Questo orientamento ha poi trovato definitiva conferma nella decisione SSUU n. 5078 del 15/03/2016, in base alla quale: “la tariffa per lo smaltimento dei rifiuti solidi urbani, istituita dal D.Lgs. n. 22 del 1997, art. 49, oggi abrogato, avendo natura tributaria, non è assoggettabile all’IVA, che mira a colpire la capacità contributiva insita nel pagamento del corrispettivo per l’acquisto di beni o servizi e non in quello di un’imposta, sia pure destinata a finanziare un servizio da cui trae beneficio il medesimo contribuente”.

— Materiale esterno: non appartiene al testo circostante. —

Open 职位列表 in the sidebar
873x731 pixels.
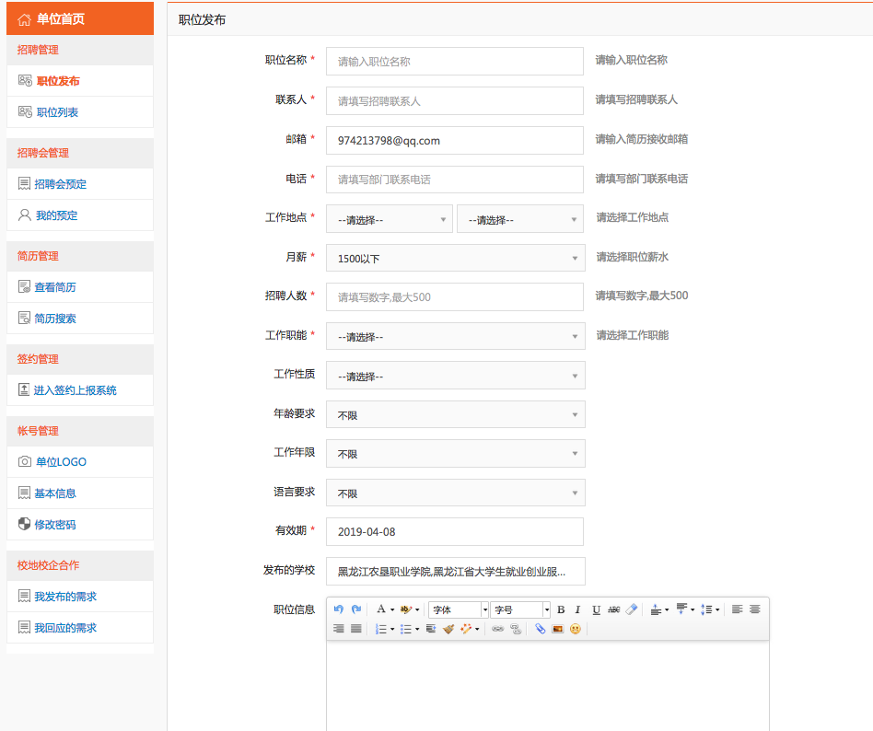point(57,112)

p. 3.1 Con il secondo motivo di ricorso Ascit deduce – ex art. 360 c.p.c., comma 1, nn. 3 e 5, – violazione e falsa applicazione del D.Lgs. n. 546 del 1992, art. 8, Reg. Tia Comune di Capannori, artt. 6 e 39, (approvato con Delib. consiliare 9 febbraio 2005, n. 10); insufficiente e contraddittoria motivazione. Per avere la commissione tributaria regionale escluso le sanzioni previste dal D.Lgs. n. 472 del 1997, e da tale regolamento, nonostante che l’avviso di accertamento in questione avesse avuto ad oggetto la contestazione di una maggiore superficie imponibile non dichiarata dalla contribuente e che, pertanto, si vertesse di omessa o infedele dichiarazione; nè sussisteva, nella specie, alcuna incertezza nell’applicazione normativa.

p. 3.2 E’ fondata la censura di violazione normativa.

Va infatti considerato che, in base al D.Lgs. n. 507 del 1993, art. 76: “1. Per l’omessa presentazione della denuncia, anche di variazione, si applica la sanzione amministrativa dal cento al duecento per cento della tassa o della maggiore tassa dovuta con un minimo di lire centomila. 2. Se la denuncia è infedele si applica la sanzione dal cinquanta al cento per cento della maggiore tassa dovuta. (…)”.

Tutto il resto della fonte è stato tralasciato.